A Visual Tour of Belgium
Bringing you the very best of Belgium – strap in for the ride!
Brussels is a large city with many areas to explore. It’s a French-speaking city, but pretty much everyone in Belgium speaks English, since they’re forced to learn it in school, and all the American movies shown in Belgium are subtitled (as opposed to dubbed, like the rest of Europe).
We stayed in the touristy old “Grand Place” area, which was gorgeous. Our tour guide mentioned that she recommends that people stay uptown, since many who stay in the old town never leave that area, and never fully experience Brussels. And she has a point. The old town has everything you could ever need: plenty of shopping, restaurants, bars, chocolate shops, beautiful architecture, etc. What it also has is a lot of tourists.
Get a coffee or beer on Rue Saint-Boniface, which is a cute street with many great bars and lots to look at.
There are many beautiful public spaces in Brussels, from gardens with medieval buildings around them, to squares in the center of town that get lit up at night, to a giant park that rivals Central Park. If you want to go out at night, check out Rue Du Marché au Charbon (not to be confused with Rue Du Marché), which has a great nighttime social scene with street cafés, spots to go dancing (like Cartagena Salsa Bar, which is a lot of fun), and not many tourists.

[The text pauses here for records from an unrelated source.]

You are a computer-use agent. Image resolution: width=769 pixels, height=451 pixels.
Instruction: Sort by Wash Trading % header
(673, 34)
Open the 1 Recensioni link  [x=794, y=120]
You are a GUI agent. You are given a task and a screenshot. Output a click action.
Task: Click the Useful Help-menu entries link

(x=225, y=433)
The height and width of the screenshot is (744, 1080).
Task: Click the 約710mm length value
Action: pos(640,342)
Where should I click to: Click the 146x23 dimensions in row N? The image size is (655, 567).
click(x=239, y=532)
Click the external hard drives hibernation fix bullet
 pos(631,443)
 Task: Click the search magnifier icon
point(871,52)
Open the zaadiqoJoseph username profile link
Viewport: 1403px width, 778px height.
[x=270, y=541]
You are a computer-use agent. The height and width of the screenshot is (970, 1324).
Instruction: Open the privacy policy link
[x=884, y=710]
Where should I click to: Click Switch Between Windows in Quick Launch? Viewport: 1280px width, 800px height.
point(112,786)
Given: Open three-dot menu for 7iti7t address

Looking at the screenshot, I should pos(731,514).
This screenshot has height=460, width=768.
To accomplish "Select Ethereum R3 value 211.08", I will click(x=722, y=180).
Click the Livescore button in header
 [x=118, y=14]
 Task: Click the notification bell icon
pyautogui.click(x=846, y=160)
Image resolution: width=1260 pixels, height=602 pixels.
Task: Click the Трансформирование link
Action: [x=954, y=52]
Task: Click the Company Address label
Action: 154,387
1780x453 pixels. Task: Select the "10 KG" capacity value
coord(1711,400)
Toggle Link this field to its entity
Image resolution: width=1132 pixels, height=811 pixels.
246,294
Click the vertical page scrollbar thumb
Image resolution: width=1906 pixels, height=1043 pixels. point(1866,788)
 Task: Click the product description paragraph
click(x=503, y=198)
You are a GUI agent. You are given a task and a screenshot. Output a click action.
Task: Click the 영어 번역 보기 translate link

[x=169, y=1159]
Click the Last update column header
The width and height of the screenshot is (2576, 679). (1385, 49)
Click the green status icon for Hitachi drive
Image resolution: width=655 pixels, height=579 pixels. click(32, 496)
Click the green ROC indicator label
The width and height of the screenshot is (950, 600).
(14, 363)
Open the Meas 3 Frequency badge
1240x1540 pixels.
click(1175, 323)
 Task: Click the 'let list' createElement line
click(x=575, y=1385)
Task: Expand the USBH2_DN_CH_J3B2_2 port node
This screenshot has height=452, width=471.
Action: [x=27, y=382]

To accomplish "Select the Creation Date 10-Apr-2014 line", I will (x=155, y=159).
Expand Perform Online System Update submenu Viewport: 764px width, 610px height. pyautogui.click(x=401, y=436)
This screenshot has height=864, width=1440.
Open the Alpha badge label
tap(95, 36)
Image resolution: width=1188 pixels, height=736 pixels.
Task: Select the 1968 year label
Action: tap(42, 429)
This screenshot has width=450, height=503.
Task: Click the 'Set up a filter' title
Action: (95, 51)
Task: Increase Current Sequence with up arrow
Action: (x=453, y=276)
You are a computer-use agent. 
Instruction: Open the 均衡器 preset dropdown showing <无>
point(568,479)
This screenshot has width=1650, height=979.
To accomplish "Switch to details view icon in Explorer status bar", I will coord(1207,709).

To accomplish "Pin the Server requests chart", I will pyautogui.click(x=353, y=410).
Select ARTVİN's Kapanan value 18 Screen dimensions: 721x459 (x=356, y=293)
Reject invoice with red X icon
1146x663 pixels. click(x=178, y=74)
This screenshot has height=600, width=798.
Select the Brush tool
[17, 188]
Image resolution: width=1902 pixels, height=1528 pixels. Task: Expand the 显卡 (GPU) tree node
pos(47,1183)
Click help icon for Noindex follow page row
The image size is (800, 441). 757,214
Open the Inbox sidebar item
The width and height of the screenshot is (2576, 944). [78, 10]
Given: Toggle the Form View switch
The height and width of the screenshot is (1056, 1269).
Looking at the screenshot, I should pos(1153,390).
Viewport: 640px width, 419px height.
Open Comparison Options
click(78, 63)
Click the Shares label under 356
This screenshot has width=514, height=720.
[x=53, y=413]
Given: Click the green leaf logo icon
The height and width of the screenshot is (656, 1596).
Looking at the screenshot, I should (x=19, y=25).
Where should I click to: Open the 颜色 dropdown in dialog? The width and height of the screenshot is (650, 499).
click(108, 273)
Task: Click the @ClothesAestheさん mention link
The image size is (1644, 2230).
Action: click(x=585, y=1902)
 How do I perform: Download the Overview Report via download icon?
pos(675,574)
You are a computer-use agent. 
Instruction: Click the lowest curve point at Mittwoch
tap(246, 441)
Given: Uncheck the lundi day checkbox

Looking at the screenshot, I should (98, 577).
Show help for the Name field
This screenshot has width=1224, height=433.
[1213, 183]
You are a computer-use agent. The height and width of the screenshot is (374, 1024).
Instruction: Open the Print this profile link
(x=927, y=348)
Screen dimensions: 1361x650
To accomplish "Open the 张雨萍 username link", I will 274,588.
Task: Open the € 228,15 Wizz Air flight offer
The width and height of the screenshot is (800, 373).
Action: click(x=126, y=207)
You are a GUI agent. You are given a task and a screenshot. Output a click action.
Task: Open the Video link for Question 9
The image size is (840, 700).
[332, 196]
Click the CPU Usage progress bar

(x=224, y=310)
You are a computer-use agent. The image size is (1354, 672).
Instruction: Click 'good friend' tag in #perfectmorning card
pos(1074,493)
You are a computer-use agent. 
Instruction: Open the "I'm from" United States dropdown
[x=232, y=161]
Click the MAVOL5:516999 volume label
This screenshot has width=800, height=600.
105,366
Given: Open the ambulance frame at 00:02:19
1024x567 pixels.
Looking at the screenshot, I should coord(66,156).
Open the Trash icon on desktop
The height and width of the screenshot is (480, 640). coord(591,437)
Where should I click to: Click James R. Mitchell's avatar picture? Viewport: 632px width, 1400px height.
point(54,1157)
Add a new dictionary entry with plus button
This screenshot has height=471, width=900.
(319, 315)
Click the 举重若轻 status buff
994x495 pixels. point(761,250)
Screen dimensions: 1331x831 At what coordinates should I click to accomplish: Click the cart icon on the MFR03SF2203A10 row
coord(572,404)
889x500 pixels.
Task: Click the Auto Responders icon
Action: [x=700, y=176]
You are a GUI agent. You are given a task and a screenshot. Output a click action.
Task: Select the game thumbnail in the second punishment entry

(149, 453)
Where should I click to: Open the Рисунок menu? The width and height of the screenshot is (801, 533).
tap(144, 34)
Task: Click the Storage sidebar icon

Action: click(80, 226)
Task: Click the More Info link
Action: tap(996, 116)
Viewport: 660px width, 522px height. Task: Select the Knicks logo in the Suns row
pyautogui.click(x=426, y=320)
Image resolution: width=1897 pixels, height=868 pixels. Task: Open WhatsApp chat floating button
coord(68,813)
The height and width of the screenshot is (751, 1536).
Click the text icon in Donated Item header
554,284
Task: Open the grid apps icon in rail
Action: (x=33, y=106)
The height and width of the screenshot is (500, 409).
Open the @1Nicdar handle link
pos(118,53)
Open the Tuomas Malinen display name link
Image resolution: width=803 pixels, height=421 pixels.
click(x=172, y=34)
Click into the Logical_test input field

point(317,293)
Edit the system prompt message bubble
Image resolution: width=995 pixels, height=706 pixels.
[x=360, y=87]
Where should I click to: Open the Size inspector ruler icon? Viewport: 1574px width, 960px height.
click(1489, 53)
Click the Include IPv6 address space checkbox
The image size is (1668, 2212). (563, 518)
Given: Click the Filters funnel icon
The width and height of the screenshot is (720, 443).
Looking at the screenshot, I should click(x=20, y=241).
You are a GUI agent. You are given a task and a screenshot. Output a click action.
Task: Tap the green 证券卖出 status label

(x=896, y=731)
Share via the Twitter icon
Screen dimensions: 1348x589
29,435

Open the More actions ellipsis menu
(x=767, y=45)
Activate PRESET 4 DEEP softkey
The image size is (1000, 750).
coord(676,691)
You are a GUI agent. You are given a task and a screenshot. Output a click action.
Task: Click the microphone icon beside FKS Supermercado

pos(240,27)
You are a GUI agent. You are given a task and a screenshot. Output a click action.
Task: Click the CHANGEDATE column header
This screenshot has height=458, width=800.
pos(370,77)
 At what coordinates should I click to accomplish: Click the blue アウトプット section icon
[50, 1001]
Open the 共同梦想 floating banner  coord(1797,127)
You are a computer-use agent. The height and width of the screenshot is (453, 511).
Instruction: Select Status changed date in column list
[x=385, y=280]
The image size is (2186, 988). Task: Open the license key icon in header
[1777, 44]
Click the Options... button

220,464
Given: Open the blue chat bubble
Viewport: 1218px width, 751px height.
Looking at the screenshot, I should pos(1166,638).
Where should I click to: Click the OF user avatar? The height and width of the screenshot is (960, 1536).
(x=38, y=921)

Forget Banksy, Brussels is the home of true street art. It’s also the home of the first cartoons. You’ll find them in combination all over Brussels. Interestingly, every one of the over 40 giant murals around Brussels has an ode to the area worked into it. For example, if it’s on the side of a building, in the painting will be buildings or sculptures that are located in the same area, and other famous Belgian creations, like TinTin or the Smurfs.
If you want to escape the crowds, grab a taxi (or a bicycle, if you’re fit) and head uptown. The Chatelain area is the nicest part of uptown, and the area you should head to first.
In Upper Town you can shop for antiques at the Grand Sablon, gape at the monumental Law Courts building, visit the sumptuous Royal Palace, stroll around the world-class Fine Arts Museum, tour the elegant Belgian Parliament, or marvel at the Art Nouveau architecture along Ravenstein Street. Upper Town is a big area with lots to see, so set aside at least two days to explore this neighbourhood in detail.
And ask your hotel to get you a Brussels Art Guide – a thick red pocketbook filled with information about the hundreds of art galleries in the city. Some are in townhouses, and some in modern spaces. Check out as many as possible, but remember that most are open from Wednesday or Thursday to Saturday, after 1pm. The guide will fill you in on all that.
Oh, and I highly recommend taking a tour with Paquita from Bus Bavard. She’s hyper knowledgeable and fun, and will give you a whole new perspective on Brussels. She’ll open up a whole other dimension to the city that you wouldn’t have otherwise experienced.